Hasta el más hermético pacifista admite que la guerra pueda ser, en algún caso, un último recurso necesario para poner fin a una situación insoportable. El presidente Bush se subió desde el primer momento en ese caballo e hizo del desquite por el 11-S su guerra. Y en ello está. Ahora bien, toda guerra reclama que se determinen las razones que la legitiman, que se fijen los ámbitos de su ejercicio y que se conozcan quiénes son sus actores principales: enemigos y aliados. Por ello lo más frustrante de la extraordinaria masa de recursos y de esfuerzos que se han destinado al examen y comentario del 11-S y de la abrumadora producción icónica y literaria en que se han traducido, es que se hayan quedado en emoción y retórica y que continúen incontestados los interrogantes de hace un año, a los que han venido a agregarse otros.
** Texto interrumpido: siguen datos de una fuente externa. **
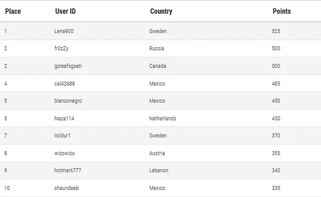Click the User ID column header

click(x=65, y=11)
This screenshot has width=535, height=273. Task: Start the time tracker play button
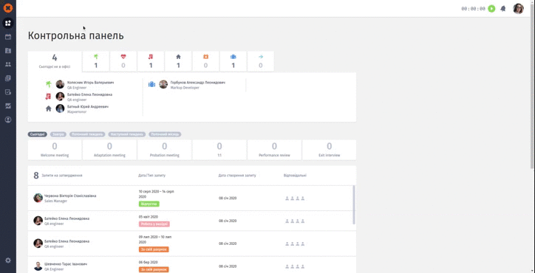[x=491, y=9]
Entre los primeros sigo sin entender:

1. Respecto de los actores: ¿Cómo pudo el Gobierno norteamericano, en menos de una semana, establecer la lista de los 19 terroristas que participaron en la operación, determinar quiénes embarcaron en el vuelo 11 y quiénes en el 93? Pero, sobre todo, ¿cómo explicar que todos los pasajeros de ambos vuelos, menos tres en el primero y dos en el segundo, hayan sido identificados y que no figuren en la lista? ¿Qué misteriosa resurrección ha permitido, por lo demás, a siete nombres, incluidas en ella, reaparecer con posterioridad? Y ¿por qué Pakistán no ha desmentido nunca que Atta, el supuesto líder del grupo, perteneciera a su servicio de inteligencia?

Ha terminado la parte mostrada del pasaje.